**Problem requirements:** Count the lines in the items below that contain the word "legend", and reply with the number alone.

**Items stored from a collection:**
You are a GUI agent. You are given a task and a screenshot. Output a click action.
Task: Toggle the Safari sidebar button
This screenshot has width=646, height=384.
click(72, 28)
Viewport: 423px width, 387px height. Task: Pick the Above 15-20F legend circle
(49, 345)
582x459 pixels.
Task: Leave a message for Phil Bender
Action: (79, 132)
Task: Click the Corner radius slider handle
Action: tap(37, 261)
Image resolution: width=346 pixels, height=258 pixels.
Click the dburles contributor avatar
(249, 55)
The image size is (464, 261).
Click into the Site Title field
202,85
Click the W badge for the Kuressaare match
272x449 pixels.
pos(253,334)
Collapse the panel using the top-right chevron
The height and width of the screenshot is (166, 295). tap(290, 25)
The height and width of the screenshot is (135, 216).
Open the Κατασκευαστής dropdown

* * *

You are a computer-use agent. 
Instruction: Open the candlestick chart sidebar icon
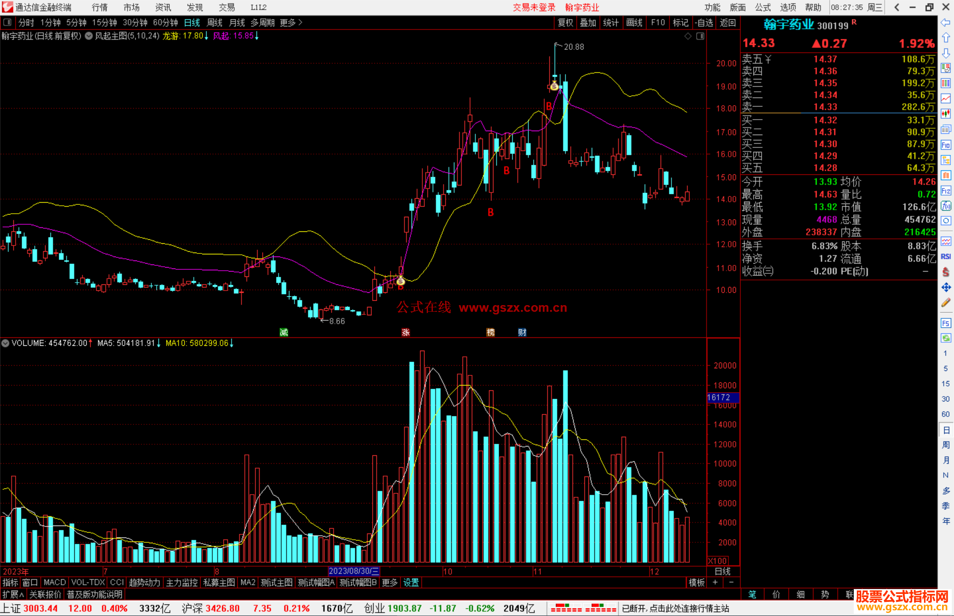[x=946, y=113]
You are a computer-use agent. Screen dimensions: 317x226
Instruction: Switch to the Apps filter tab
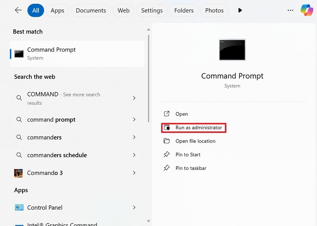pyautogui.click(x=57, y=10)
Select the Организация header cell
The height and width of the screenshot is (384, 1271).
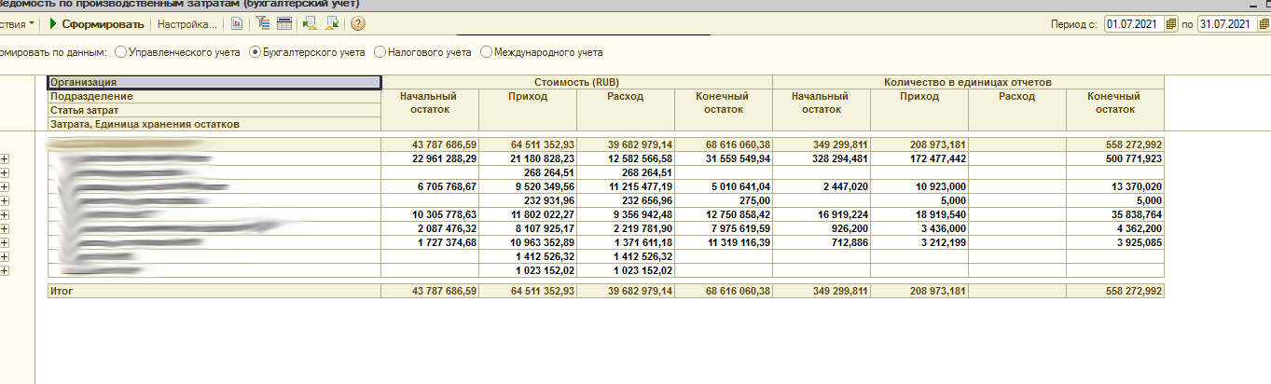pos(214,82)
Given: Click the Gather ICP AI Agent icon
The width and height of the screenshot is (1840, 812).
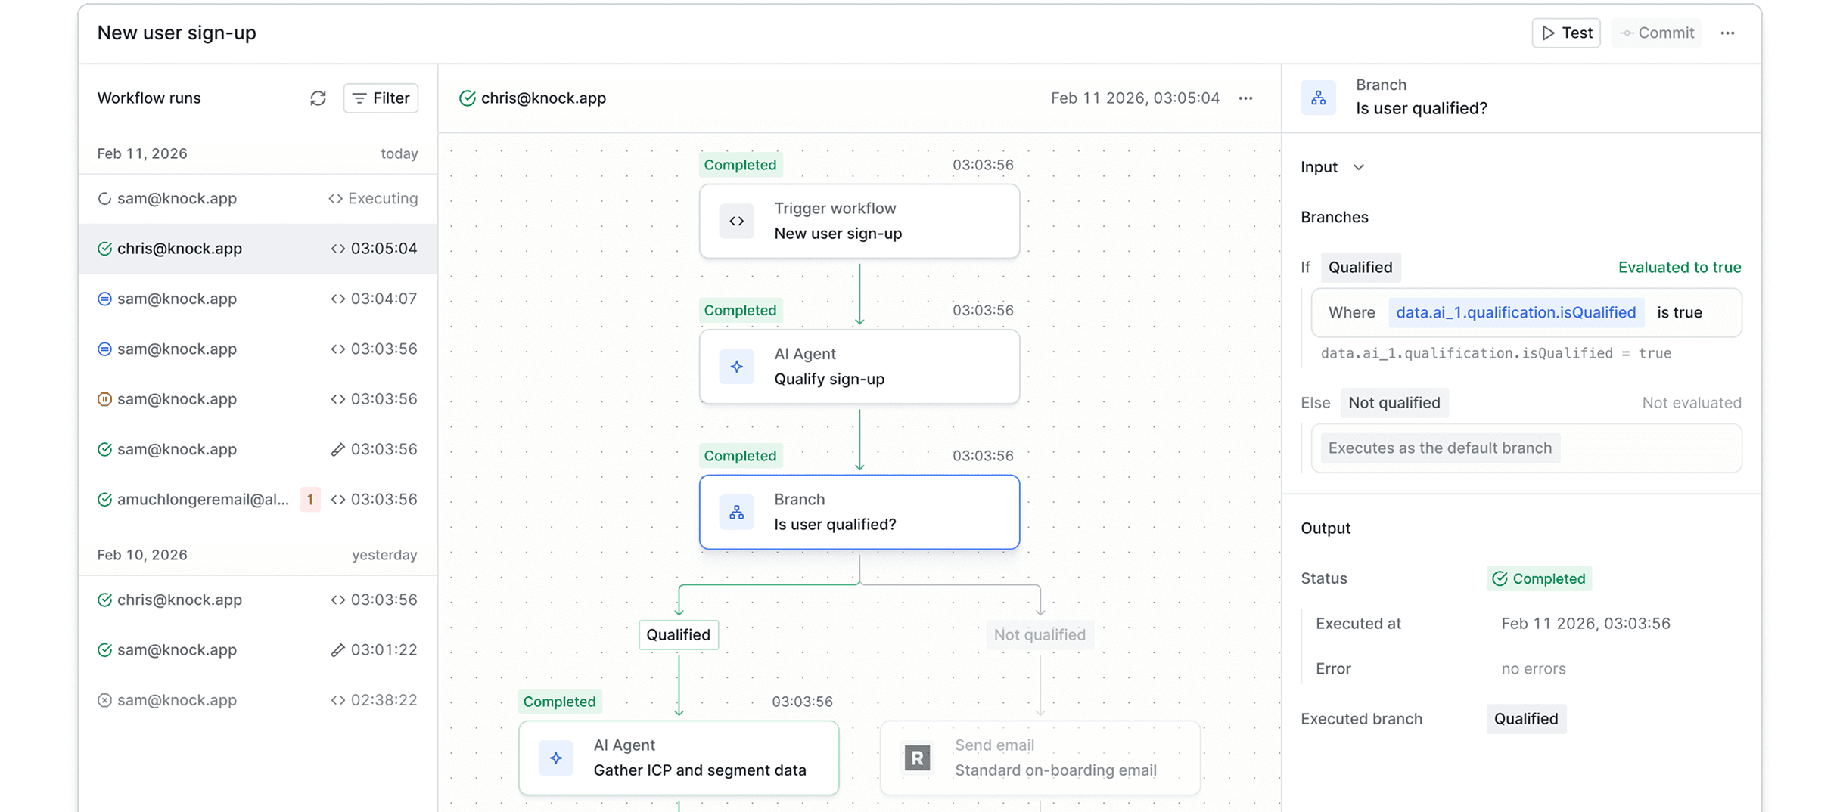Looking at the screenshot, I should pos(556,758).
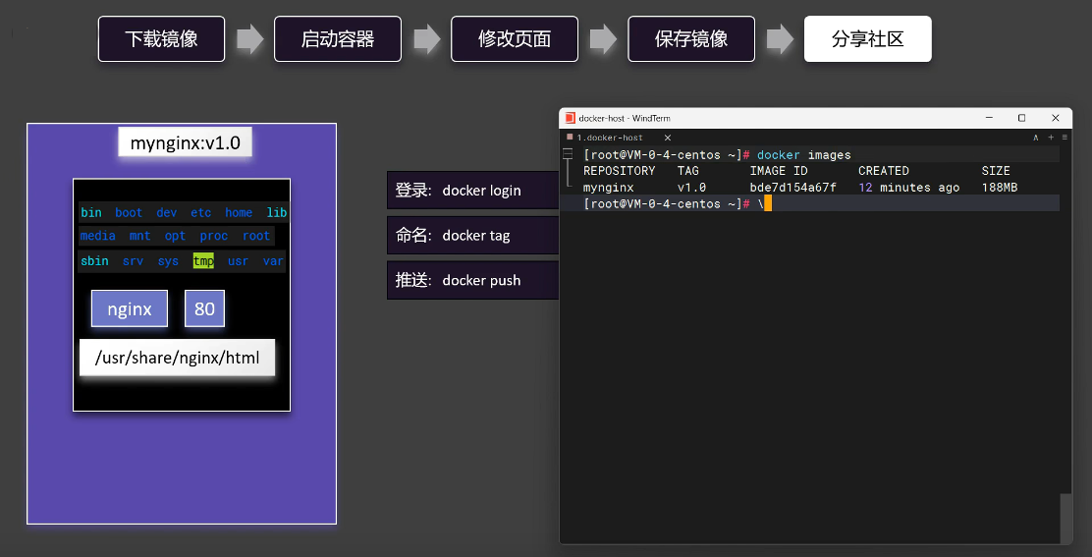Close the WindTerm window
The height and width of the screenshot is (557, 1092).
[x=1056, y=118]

...

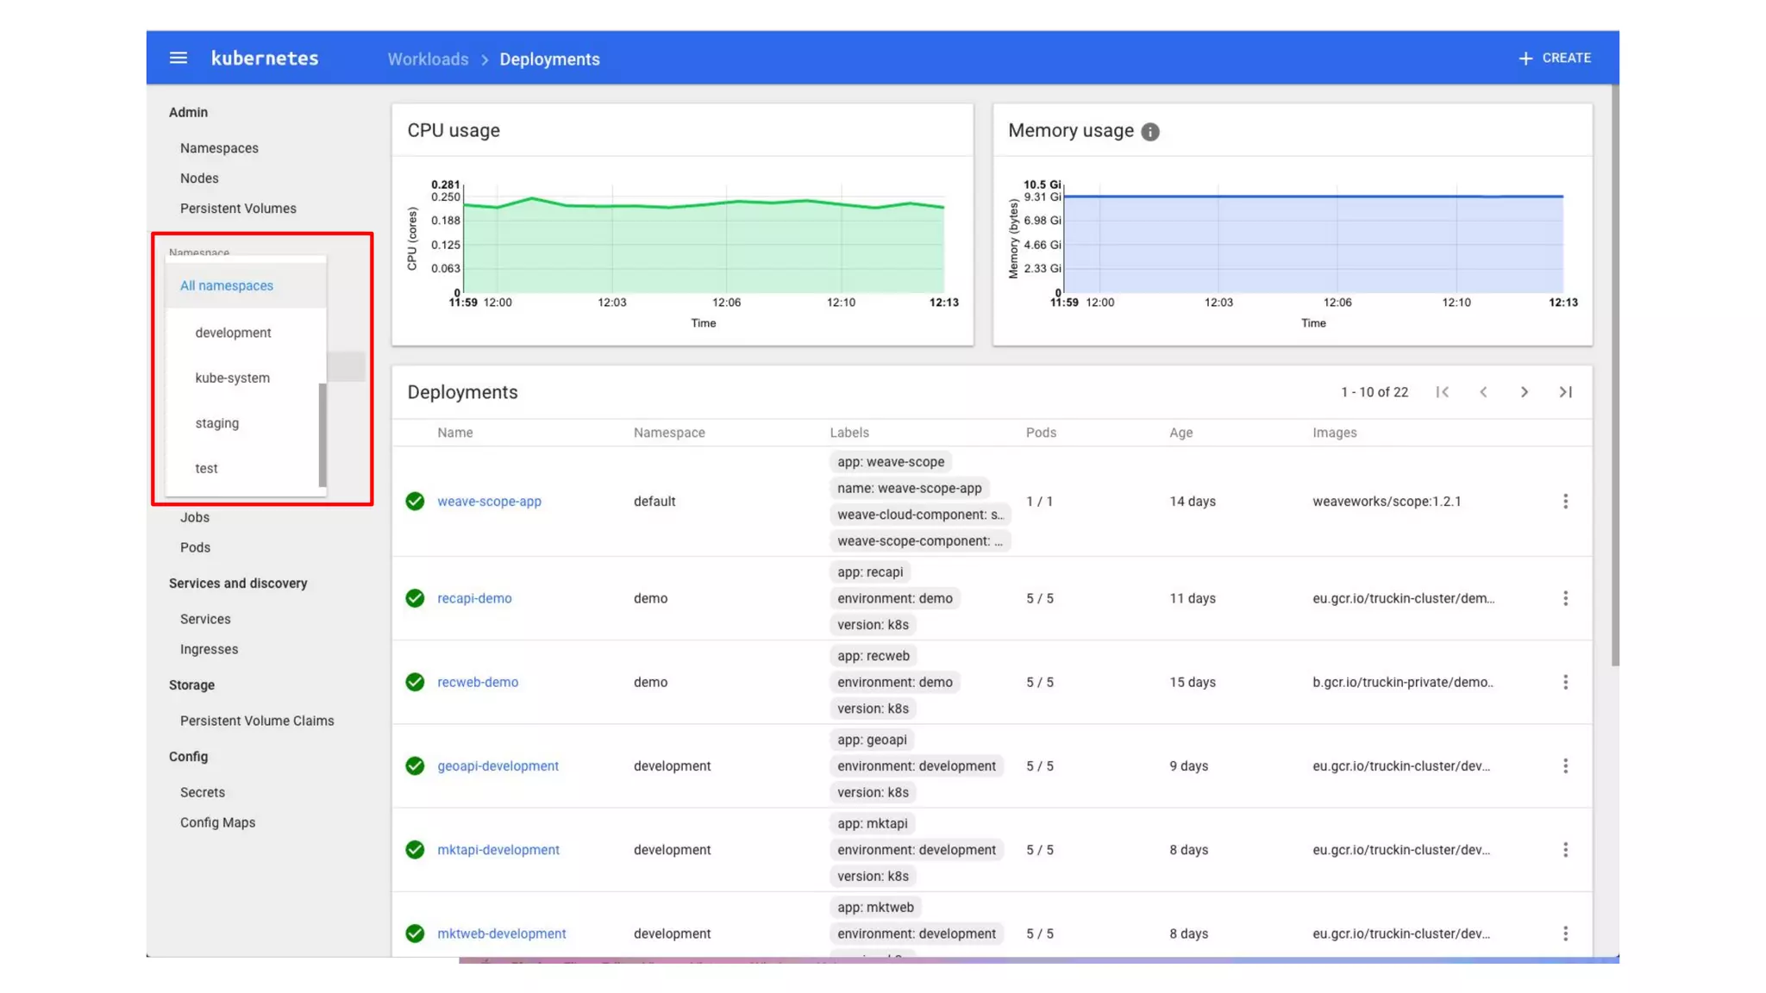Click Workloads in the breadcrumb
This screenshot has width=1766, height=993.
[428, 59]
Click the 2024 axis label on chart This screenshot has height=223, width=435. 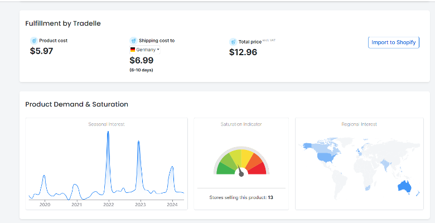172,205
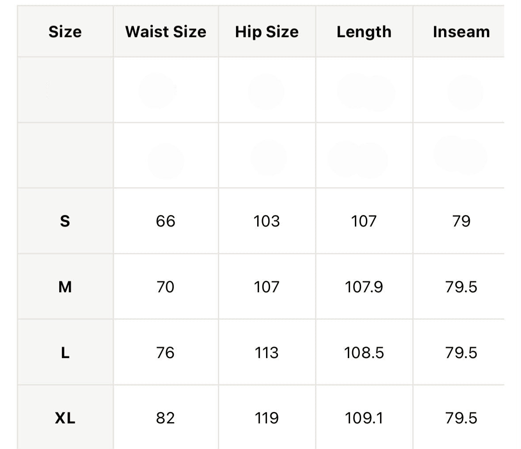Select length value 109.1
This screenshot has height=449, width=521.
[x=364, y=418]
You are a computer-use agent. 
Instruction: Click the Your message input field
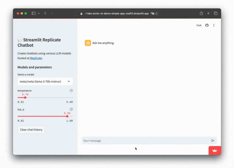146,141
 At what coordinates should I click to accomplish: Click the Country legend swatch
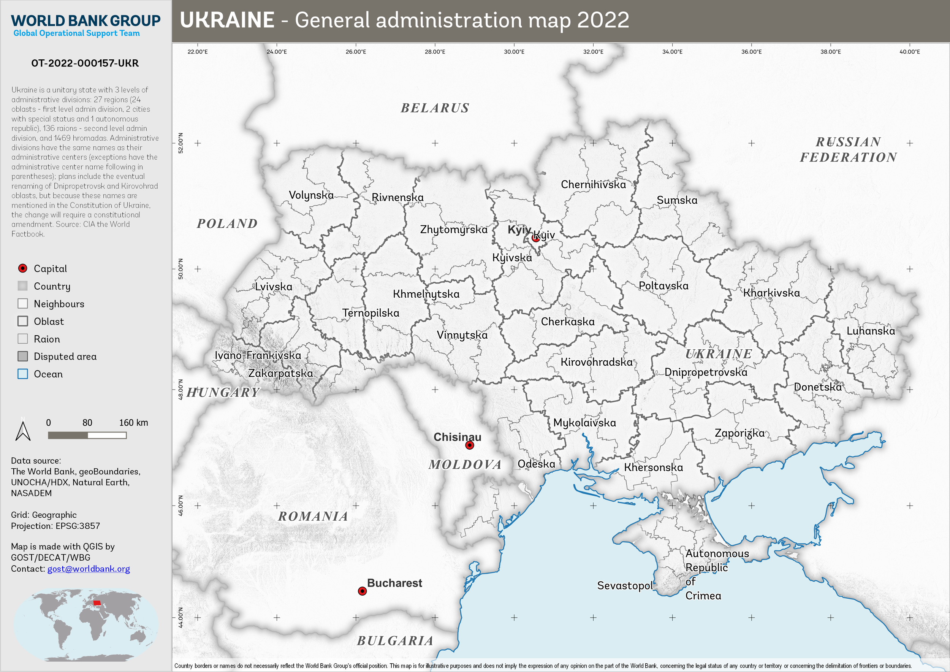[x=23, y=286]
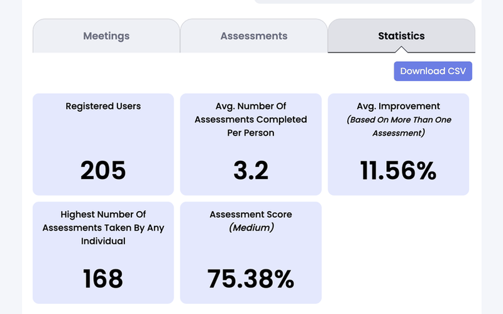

**Answer for the task:** 2